つながらない権利とはその名のとおり、勤務時間外に電話やメールの応答を拒否する権利のことだ。
労働時間外に連絡を取ることを禁止するものではなく、あくまで個人が「対応を拒否できる」という意味である。
フランスでは 2016年に法制化され、多くの国がつながらない権利に注目するきっかけとなった。*2
さらに 2022年、ベルギー政府も従業員 20人以上の企業で、勤務時間外に連絡を拒否できる権利を導入するという方針を示している。*3
この動きは、今後も広がっていくだろう。
時間外の業務連絡はルール化が推奨されている日本
では、日本はどうか。
2020年に開かれた第5回「これからのテレワークでの働き方に関する検討会」では、以下のような話し合いがおこなわれた。
テレワークは働く時間や場所を有効に活用でき、育児等がしやすい利点がある反面、生活と仕事の時間の区別が難しいという特性がある。このため、労働者が「この時間はつながらない」と希望し、企業もそのような希望を尊重しつつ、時間外・休日・深夜の業務連絡の在り方について労使で話し合い、使用者はメールを送付する時間等について一定のルールを設けることも有効である。例えば、始業と終業の時間を明示することで、連絡しない時間を作ることや、時間外の業務連絡に対する返信は次の日でよいとする等の手法をとることがありうる。
また、翌年の 2021年、厚生労働省が「テレワークの適切な導入及び実施の推進のためのガイドライン」を定め、
- 時間外、休日又は所定外深夜のメール等に対応しなかったことを理由に不利益な人事評価をおこなうことは適切ではない
- 役職者、上司、同僚、部下等から時間外にメールすることの自粛を命じることが有効
- メールのみならず電話等での連絡も含め、時間外等の業務指示や報告の要否について、ルールを設けるとよい
などが明記された。*4
要するに「労働者がつながりたくないと思っているならそれを尊重しよう。時間外に連絡取れなくてもマイナス査定しちゃダメだよ。時間外の業務連絡をどう扱うか、ルール化しておこうね」ということだ。
まだガイドラインではあるが、日本でも時間外の業務連絡を問題視しており、つながらない権利に注目していることがわかる。
つながらない権利=フォロー体制の確立
しかしこういった話をすると、必ずといっていいほど「その人にしかできない仕事がある(だから連絡が取れないと困る)」という人が現れる。
ではその人が病気になったら、どうするのだろう?
「この人がいないからこの仕事は凍結です」なんてことにはならないはずだ。その状況ならきっと、なんとかするだろう。
ならば休暇でも同じだ。なんとかすればいい。
また、「自分に断りを入れずに勝手に進められたくない」「しっかり状況を把握しておかないと」と、休暇中でも自分の仕事を手放せない人もいる。

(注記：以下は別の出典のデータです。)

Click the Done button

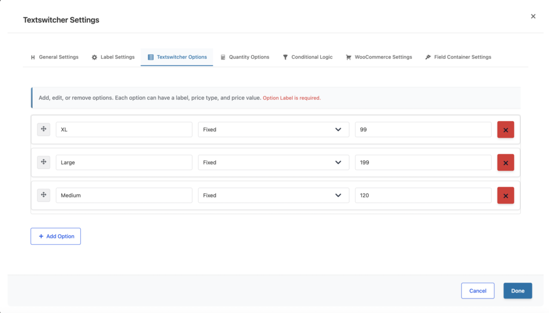517,291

使命感や責任感があるのは結構なことだが、任せるのもひとつのスキルであり、なんでも自分でやらないと納得できないのは問題である。
プロジェクトにおいて大事な人は存在するが、この人がいないと成り立たないは基本的にあってはならない。それは仕事の体制として、あまりに脆弱すぎる。
つながらない権利を保証できないとはつまり、「全員が予定どおり毎日働けることを前提にしなきゃ仕事できません」と言っているようなもの。
そんな状況では、業務外の連絡どうこう以前に、そもそも有給休暇取得や育児との両立などもむずかしいだろう。
つながらない権利を確保できるかどうかは、フォロー体制が確立されている働きやすい環境かの判断基準にもなりうるのだ。
ドイツで感じたつながらない権利の広まり
わたしはドイツに住んでおり、つながらない権利の意識が高まっていることを肌で感じている。
いままでは「担当者は休暇中です」という自動返信だったが、最近は「担当者が休暇中なので臨時担当者である〇〇に自動転送されます」「担当者が休暇中なので、お急ぎの方はこちらの窓口にご連絡ください」といったものも多い。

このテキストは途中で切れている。